Round tripping JSON with partial isomorphisms (1/2)
Posted on March 1, 2015
This two-part post will demonstrate how Thomas Sutton and I applied a paper from 2010 to a real-world problem (it was super effective!). I’ll detail the problem, summarise the paper, and then walk you through our solution. After reading these posts I hope that you’ll be inspired apply this technique when you notice the following problem.
Writing isomorphic round-trip printer/parsers with the get/put idiom is redundant and error prone.
By get/put I mean that we write two distinct functions to and from the destination format and by isomorphic I mean that going to your foreign format, and then back again should be the same as doing nothing.
In order to clarify, let’s look at an example of get/putting when building an isomorphic printer/parser. Pretend if you will that we’ve been given the task of converting some balls to JSON, the balls can either be bouncy or lumpy.
data Ball
= Lumpy { _colour :: Text
, _lumps :: [[Bool]]
}
| Bouncy { _bouncyness :: Double }
It is common knowledge that bouncy balls are happy, whilst lumpy ones are not. This is reflected in the following serialization format.
[ Lumpy {_colour = "Rainbow"
, _lumps = [[True,False],[False,False]]}
, Bouncy {_bouncyness = 3.141592653589793}]
[
{
"colour" : "Rainbow",
":D" : false,
"lumps" : [[true,false],[false,false]]
},
{
"bouncyness" : 3.14159265358979,
":D" : true
}
]
How shall we achieve this? By writing toJSON/fromJSON instances by hand, of course! You may wonder why we don’t just use Generics or TH. The answer to this is that the destination format really should be (and often is) arbitrary.
instance FromJSON Ball where
parseJSON :: Value -> Parser Ball
parseJSON (Object o) = do
happy_ball <- o .: ":D"
if happy_ball then parseBouncy else parseLumpy
where
parseBouncy =
Bouncy <$> o .: "bouncyness"
parseLumpy =
Lumpy <$> o .: "colour" <*> o .: "lumps"
instance ToJSON Ball where
toJSON :: Ball -> Value
toJSON (Lumpy colour lump_map) =
object [ ":D" .= True
, "colour" .= colour
, "lumps" .= lump_map
]
toJSON (Bouncy bouncyness) =
object [ ":D" .= True
, "bouncyness" .= bouncyness
]
What’s wrong here? We wrote the same information twice. Not only did I write the same information twice, but it doesn’t even look like they’re the same information! As such, it’s difficult to tell if we made a mistake.

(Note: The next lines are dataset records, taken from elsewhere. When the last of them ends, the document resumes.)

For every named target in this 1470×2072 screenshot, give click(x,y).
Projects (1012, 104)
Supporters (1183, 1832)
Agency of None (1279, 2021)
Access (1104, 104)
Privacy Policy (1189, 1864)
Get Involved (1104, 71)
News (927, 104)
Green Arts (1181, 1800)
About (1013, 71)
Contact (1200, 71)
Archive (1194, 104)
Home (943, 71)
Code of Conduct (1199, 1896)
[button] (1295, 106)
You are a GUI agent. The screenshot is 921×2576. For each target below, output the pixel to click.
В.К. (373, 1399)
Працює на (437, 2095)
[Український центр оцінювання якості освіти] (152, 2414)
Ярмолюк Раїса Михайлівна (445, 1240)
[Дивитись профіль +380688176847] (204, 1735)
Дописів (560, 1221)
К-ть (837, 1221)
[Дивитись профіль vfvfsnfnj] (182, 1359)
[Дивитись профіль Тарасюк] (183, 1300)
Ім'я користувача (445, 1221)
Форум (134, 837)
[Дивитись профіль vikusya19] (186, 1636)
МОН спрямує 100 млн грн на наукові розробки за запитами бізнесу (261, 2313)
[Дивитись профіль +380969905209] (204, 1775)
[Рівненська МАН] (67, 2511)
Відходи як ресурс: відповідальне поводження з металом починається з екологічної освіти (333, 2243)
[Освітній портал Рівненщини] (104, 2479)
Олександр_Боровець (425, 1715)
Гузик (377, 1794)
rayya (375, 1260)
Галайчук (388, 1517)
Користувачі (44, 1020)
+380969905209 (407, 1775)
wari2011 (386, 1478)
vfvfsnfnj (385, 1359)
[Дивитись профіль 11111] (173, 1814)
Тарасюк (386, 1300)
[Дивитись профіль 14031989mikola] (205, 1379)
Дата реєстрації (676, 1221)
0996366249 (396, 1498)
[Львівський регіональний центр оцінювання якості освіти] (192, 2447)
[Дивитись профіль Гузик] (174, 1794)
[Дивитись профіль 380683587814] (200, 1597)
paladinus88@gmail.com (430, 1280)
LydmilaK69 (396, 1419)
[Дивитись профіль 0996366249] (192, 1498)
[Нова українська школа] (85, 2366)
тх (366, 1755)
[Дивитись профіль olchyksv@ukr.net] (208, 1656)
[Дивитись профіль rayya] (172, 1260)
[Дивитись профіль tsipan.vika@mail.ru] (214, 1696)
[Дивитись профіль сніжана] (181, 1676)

Furthermore, in order to be sure that this is correct we will now have to write a bunch of Abitrary instances and tests so that we can an enter a lucky draw to find a possible problem. Wouldn’t it be nice if we could be correct by construction? Doesn’t it seem theoretically possible to at least palm off the hard work to library authors?
This problem is either a library design issue or a library mis-use issue. Libraries that provide a get/put interface are just fine if they expect users to only ever go one way. This is often not the case and hence the non-optimal interface is uncovered when you want to write a get that is intended to be the inverse of your put. When this use case is considered, the library interface is poor in that it provides a way to define a get that is not equivalent to put. This is the problem we will try to solve.
Thomas and I came up against this exact problem when dealing with “enterprise” JSON (the kind of JSON produced by enormous Java CRM products that like to spit out boolean values as “T”, or “F”). In our dismay, we began searching for solutions with the general idea that:
We want to define get and put at the same time This probably has something to do with composing isomorphisms in some kind of applicative-like syntax. We quickly found Invertible syntax descriptions: Unifying parsing and pretty printing and instantly recognised its relevance. Here’s an excerpt from the abstract:
Parsers and pretty-printers for a language are often quite similar, yet both are typically implemented separately, leading to redundancy and potential inconsistency. We propose a new interface of syntactic descriptions, with which both parser and pretty-printer can be described as a single program.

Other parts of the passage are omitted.